Most of us entered the internet dating world with determination and optimism. The possibilities were endless, a pool of hundreds if not thousands of potential partners just a click away. But that was a decade ago and the shiny new thing that was going to find us love has become very tarnished, dare I say dirty! So what do you need to know about internet dating survival?
Internet dating attracts its fair share of serial daters, players and creeps, both male and female, after all it’s not just the guys that are using the anonymity of the internet as a licence to behave badly. Knowing the rules in the early days could have saved me a lot of angst and heartache, so I’d like to share some of this hard won wisdom with women, and the men who don’t want to be tarred with the same brush.
- Don’t waste time and/or energy on men that don’t meet your ‘Ideal Candidate” checklist
- Write your Ideal Candidate checklist – perhaps with some friends over a bottle of wine
- Write your profile and then get some trusted friends to read and comment on it. Remember your friends see you from a different perspective and may remind you of some of your qualities
- Don’t write anything negative – that doesn’t mean you shouldn’t list your likes & dislikes, that can be quite helpful for someone to assess your compatibility
- Avoid guys that refer to you with pet names i.e. baby, babe, honey. It’s way too familiar when you haven’t even met them yet and more importantly they do it so they don’t call you by another name – serial dater/player
- Do not engage in sexual innuendo talk online, you will be relegated to the ‘sex only’ box and you are probably just supplying him with ‘self management’ assistance
- If a guy is totally gushy and talking about you being ‘the one’…… RUN! He is either desperate or is grooming you because he thinks you are desperate and can take advantage of you
- Remember that if a guy is willing to show/send you pics of his hot body, you are not the only one receiving them!

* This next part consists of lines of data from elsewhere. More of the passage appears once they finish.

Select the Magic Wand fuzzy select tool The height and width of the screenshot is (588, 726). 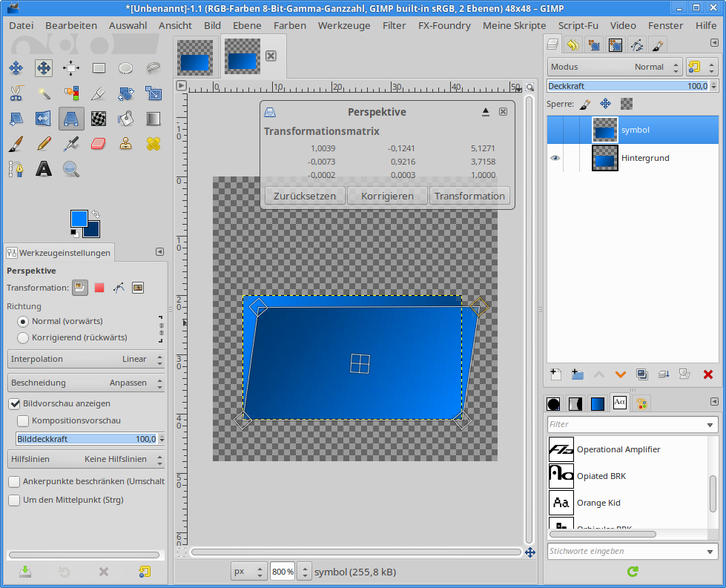pos(44,93)
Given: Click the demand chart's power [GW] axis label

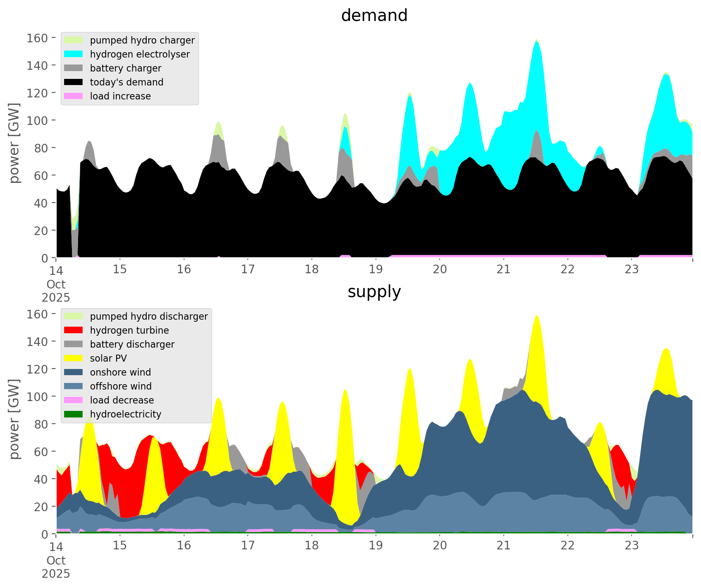Looking at the screenshot, I should (14, 143).
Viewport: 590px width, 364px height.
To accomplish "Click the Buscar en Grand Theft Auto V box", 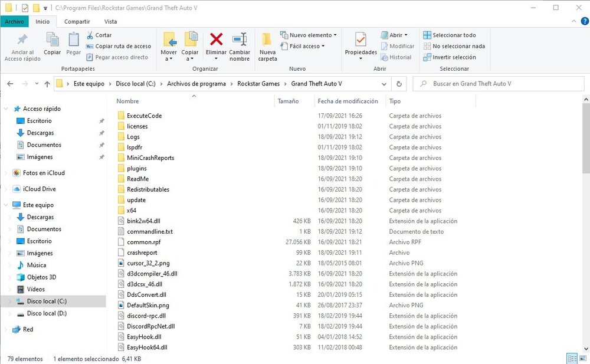I will (x=499, y=83).
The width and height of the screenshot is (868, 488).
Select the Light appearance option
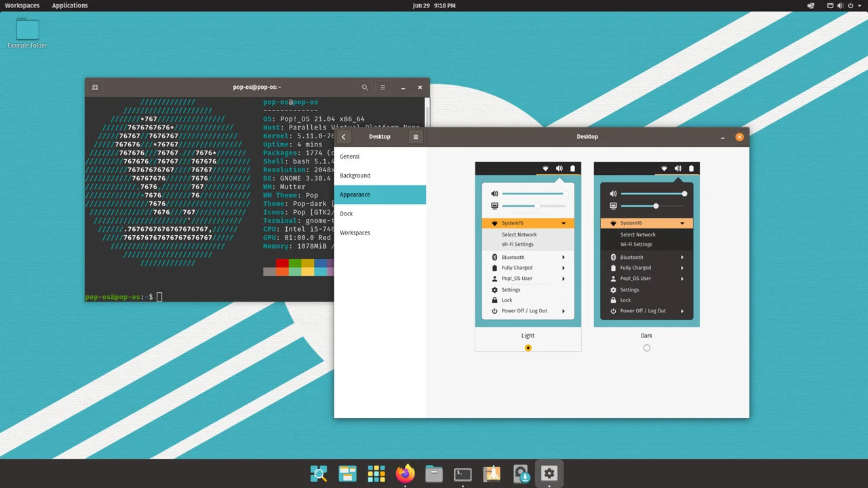[528, 348]
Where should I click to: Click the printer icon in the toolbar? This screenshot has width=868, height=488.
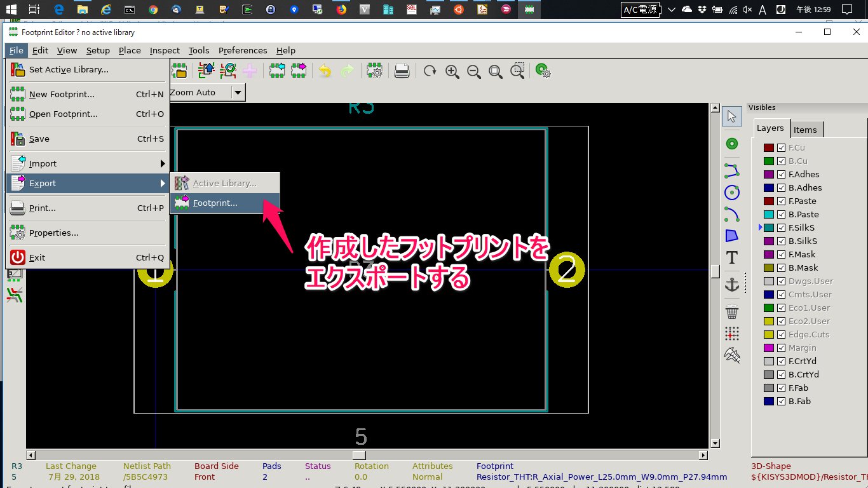402,71
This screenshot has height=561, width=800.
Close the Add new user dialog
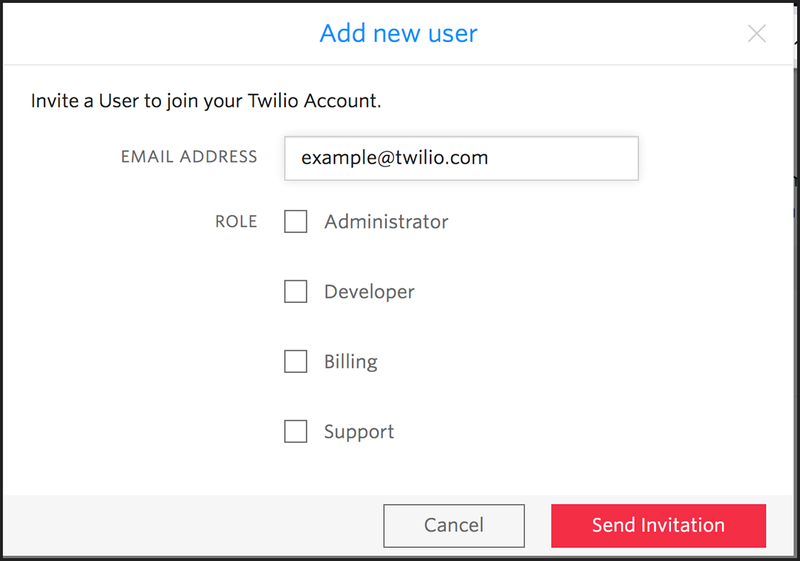click(757, 34)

- Remember that your profile pic says a lot about you, so if you don’t want to attract a player don’t upload a pic of your cleavage with a trout pout. By the way, guys hate trout pouts.
- If he can’t write a decent profile, communicate in writing when he has ample time to think of a response, you won’t get much better in person
- Do your homework, look at profiles that are well written, witty, confident, essentially all the things that are on your Ideal Candidate checklist. You can get pretty efficient in wading through all the messages if you stick to your ‘must have’ list
- Use your detective skills to find out as much as possible about a guy before you meet. Remember anyone can create a fake profile on a dating site, Facebook, Instagram and LinkedIn.
- Approach dates as meeting new friends, if you see each date as a potential relationship you will be disappointed quite often
The most important thing to remember about internet dating is to have fun with dating. Remember what dating was like when we were teenagers? We didn’t look at every date as marriage, we were just having fun getting to know people. And given the number of men that say they want that 16 year old excitement felt again, you could be off the market quickly if you adopt that fun loving, light hearted approach to dating when you are over 40! In my experience, men can smell desperation a mile off, and they run!